Abstract

The research was conducted to analyze the clinical effects and corresponding molecular mechanisms of short-term treatment of acute coronary syndromes (ACS) by different doses of atorvastatin. In the research, a total of 90 ACS patients were included as the samples and divided into an experimental group (conventional treatment+60mg/per time/late atorvastatin), control group 1 (conventional treatment+25mg/per time/late atorvastatin), and control group 2 (25mg/per time/late atorvastatin) according to different doses of atorvastatin. After that, their blood fat and inflammatory factors before and after treatment were analyzed. Total cholesterol (TC) and high-density liptein cholesterol (HDL-C) levels of the experimental group were inferior to those of control groups 1 and 2 in the 5th and 7th days (P<0.05). After treatment, visfatin, matrix metalloproteinase-9 (MMP-9), and brain natriuretic peptide (BNP) of patients in the experimental group and control groups 1 and 2 were notably inferior to those in control groups 1 and 2 (P<0.05).
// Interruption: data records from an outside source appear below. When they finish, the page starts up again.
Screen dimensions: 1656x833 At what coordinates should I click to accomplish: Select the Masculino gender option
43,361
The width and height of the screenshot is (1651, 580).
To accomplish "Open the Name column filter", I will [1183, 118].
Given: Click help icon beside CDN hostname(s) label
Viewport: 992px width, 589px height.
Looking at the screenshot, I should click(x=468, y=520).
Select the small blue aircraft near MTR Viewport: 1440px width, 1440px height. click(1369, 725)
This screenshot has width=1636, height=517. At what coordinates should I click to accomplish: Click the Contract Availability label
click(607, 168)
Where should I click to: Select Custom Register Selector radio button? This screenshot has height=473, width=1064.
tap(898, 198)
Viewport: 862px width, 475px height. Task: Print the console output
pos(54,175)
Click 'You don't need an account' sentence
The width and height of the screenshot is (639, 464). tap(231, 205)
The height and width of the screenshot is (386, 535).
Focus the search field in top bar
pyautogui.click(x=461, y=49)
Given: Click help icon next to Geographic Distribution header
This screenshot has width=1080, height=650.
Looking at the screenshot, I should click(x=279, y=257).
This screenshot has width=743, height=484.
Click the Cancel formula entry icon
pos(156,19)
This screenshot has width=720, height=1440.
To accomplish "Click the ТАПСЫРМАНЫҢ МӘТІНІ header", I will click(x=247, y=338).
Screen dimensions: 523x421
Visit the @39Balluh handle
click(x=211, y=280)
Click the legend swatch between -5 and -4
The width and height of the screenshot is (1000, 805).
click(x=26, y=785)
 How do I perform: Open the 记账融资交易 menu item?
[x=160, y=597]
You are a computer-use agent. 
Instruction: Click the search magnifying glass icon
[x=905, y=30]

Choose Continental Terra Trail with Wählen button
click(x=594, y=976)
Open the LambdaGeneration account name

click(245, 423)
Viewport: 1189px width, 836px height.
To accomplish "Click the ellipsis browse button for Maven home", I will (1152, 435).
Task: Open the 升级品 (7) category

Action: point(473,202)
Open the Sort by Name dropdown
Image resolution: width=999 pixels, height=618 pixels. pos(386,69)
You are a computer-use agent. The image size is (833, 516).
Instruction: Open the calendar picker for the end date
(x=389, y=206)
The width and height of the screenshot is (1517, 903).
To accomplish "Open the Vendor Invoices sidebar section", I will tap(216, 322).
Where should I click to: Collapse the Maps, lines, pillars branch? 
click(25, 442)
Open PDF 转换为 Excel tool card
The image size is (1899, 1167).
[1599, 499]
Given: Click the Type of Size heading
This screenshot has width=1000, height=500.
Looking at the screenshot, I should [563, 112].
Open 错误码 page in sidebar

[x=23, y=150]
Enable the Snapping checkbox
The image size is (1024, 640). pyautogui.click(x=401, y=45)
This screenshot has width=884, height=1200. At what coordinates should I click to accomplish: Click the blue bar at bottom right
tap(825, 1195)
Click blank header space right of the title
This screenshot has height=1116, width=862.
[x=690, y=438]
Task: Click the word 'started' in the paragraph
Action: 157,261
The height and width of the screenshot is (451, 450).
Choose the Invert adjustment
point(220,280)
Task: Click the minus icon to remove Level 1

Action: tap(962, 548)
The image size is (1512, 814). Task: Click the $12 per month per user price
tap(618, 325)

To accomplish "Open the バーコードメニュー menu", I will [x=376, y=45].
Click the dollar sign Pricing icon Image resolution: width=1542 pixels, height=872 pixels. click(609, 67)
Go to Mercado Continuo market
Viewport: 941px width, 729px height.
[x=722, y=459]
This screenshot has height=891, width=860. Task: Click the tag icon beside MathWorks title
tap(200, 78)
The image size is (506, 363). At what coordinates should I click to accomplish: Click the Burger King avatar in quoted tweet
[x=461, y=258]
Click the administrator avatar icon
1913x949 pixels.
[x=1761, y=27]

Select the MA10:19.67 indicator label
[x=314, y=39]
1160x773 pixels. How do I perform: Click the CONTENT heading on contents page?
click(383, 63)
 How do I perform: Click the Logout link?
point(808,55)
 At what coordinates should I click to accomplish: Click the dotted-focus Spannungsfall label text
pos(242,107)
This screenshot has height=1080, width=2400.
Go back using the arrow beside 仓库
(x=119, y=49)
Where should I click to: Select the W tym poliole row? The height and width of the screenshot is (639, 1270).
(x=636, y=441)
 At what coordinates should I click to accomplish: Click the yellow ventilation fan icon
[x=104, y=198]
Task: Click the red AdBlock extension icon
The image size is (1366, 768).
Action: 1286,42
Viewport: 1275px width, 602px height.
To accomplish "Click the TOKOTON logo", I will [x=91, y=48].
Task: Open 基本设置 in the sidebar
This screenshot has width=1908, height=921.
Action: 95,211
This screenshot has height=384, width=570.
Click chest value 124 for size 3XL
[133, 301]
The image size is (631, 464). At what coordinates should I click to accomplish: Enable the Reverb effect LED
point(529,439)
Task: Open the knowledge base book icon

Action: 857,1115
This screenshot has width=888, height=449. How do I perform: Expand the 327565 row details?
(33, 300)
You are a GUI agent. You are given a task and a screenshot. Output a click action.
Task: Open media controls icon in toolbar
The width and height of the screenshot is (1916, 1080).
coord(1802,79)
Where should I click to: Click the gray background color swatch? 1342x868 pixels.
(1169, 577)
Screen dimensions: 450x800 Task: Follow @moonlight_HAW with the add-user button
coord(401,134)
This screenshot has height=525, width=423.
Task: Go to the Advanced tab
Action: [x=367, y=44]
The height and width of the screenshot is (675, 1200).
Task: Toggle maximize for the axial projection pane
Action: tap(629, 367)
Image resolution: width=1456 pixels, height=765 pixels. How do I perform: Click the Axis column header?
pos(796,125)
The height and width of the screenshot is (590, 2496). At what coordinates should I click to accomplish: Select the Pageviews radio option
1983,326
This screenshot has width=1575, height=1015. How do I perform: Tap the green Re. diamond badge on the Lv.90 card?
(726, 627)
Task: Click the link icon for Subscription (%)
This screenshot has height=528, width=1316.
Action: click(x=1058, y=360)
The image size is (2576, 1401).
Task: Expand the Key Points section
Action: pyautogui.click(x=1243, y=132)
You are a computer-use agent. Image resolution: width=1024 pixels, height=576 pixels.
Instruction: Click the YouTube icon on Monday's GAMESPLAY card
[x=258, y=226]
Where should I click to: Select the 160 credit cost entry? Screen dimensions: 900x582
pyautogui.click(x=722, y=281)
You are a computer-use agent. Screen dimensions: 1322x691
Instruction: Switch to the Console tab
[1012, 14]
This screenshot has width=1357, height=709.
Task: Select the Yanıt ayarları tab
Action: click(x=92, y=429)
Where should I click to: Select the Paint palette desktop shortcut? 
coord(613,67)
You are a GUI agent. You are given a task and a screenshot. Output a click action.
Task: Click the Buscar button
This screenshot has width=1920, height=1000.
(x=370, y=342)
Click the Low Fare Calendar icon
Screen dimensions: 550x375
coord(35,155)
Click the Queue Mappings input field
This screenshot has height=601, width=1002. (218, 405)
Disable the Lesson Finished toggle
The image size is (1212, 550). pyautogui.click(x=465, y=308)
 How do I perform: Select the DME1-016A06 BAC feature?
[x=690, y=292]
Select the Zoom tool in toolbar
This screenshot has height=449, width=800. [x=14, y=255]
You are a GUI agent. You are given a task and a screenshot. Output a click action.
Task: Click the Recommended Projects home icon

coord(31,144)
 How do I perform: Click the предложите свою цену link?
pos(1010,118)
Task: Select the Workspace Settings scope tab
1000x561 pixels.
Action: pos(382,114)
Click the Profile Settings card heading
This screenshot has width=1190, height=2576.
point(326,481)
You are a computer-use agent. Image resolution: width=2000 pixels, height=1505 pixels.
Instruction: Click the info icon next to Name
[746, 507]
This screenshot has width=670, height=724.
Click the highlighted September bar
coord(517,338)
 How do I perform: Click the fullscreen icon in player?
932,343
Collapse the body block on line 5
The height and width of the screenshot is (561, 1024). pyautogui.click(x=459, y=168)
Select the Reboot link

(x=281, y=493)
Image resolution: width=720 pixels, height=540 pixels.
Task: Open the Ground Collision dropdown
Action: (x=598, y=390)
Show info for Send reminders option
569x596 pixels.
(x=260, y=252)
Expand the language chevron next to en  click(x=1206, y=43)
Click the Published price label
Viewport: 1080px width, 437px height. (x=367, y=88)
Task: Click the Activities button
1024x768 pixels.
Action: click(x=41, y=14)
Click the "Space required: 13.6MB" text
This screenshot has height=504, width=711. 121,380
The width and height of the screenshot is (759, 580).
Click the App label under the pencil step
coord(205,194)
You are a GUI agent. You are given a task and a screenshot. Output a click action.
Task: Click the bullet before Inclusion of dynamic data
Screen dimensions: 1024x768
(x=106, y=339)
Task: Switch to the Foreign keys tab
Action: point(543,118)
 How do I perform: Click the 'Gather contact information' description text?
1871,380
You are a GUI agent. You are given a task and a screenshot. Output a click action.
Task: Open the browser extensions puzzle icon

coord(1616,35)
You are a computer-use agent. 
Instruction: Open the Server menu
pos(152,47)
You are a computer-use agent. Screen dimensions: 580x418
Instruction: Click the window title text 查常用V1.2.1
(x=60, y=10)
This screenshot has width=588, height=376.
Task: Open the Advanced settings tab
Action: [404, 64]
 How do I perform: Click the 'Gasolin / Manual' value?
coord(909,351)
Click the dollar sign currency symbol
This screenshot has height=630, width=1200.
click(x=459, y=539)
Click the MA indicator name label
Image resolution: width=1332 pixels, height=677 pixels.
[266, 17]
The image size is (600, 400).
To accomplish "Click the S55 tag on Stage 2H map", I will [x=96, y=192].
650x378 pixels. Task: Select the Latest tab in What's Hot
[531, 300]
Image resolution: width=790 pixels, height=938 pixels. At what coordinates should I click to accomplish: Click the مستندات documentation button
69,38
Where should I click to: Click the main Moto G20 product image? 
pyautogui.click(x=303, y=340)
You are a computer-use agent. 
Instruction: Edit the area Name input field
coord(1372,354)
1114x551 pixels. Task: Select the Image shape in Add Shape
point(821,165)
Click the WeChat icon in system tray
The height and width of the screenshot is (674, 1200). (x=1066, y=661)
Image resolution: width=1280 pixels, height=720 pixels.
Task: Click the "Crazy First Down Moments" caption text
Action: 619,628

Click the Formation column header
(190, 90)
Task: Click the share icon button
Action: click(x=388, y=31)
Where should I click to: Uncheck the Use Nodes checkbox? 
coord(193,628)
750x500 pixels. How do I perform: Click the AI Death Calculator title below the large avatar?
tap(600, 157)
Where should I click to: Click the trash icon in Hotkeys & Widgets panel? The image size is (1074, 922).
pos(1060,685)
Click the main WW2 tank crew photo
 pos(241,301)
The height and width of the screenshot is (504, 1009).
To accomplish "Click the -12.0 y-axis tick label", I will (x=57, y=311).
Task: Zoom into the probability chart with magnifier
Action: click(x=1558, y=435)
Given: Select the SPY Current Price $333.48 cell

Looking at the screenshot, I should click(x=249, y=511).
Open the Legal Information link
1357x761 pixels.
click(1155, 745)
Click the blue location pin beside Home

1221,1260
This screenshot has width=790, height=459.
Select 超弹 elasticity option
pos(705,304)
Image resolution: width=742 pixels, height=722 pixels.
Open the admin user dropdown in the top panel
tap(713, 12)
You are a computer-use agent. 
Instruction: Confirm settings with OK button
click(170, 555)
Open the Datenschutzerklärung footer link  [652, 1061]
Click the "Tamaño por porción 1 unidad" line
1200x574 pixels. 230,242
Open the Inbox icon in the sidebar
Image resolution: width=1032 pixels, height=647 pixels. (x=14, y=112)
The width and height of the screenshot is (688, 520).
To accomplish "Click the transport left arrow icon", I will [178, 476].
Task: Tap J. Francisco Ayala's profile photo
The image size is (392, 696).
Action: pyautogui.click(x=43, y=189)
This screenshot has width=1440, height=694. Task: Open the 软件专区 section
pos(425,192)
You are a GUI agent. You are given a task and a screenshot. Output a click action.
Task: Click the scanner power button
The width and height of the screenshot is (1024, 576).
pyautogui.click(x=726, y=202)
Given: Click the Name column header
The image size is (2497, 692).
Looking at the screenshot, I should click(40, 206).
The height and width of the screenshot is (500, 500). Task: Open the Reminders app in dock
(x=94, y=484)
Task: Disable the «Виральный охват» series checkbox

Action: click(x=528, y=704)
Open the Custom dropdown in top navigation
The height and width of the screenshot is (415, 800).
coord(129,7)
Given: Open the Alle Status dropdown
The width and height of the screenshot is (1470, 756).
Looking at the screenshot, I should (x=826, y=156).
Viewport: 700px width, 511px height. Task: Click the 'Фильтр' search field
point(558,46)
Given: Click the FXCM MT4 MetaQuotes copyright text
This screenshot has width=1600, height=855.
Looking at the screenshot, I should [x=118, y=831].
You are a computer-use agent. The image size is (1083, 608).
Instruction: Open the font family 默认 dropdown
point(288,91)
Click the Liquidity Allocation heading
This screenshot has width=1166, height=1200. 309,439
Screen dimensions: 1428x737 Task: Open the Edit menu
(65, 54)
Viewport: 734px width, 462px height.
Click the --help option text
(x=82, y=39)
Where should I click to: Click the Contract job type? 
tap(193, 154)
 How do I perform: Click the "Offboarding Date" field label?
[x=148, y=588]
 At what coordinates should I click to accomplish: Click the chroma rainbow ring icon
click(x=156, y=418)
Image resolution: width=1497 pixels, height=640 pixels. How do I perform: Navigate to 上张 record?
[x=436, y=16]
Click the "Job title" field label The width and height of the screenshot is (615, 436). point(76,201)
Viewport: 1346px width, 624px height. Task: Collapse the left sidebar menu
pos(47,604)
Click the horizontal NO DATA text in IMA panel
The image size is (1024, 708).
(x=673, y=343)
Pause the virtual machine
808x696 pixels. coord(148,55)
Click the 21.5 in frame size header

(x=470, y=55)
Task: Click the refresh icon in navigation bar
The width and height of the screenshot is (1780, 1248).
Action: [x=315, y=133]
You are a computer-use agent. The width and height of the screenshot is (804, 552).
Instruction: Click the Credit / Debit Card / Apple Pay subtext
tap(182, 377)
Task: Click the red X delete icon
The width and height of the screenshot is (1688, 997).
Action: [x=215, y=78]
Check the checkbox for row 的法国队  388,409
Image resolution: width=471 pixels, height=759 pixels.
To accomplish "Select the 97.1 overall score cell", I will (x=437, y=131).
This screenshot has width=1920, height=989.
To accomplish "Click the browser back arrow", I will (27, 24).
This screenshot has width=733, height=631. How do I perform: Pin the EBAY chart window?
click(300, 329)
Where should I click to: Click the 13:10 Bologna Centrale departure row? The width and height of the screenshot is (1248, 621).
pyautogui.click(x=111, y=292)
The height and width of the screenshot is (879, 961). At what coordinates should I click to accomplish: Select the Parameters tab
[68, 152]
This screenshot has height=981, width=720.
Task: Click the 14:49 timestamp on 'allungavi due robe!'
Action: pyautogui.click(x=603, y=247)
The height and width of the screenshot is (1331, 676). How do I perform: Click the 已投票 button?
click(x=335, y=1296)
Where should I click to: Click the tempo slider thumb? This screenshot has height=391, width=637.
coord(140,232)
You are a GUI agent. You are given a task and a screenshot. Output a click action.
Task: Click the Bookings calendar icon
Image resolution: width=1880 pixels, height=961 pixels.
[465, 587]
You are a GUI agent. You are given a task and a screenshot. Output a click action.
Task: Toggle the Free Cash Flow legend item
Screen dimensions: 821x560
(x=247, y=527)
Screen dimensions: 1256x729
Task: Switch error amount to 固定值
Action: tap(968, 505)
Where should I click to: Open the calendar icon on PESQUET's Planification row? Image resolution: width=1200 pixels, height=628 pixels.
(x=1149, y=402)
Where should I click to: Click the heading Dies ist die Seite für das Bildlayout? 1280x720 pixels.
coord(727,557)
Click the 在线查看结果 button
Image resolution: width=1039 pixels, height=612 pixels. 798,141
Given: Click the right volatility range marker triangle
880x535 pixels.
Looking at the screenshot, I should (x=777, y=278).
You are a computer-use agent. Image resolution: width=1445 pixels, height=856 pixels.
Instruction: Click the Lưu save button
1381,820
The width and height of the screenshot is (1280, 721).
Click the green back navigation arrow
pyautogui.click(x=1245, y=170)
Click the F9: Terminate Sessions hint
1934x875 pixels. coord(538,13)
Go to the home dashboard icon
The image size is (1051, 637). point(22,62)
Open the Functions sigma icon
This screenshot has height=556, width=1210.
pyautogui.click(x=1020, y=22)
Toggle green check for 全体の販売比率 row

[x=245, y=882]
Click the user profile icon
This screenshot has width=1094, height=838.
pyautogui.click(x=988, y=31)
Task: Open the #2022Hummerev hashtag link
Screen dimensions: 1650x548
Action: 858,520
Besides, interleukin-6 (IL-6) and hypersensitive C-reactive protein (hs-CRP) of patients in the experimental group and control groups 1 and 2 were inferior to those in control groups 1 and 2 after treatment (P<0.05). Based on the above results, the short-term treatment by large-dose atorvastatin could reduce blood far and inflammatory factor levels of ACS patients more effectively than by conventional dose, and further inhibit inflammatory reactions and improve patient prognosis with safety and feasibility.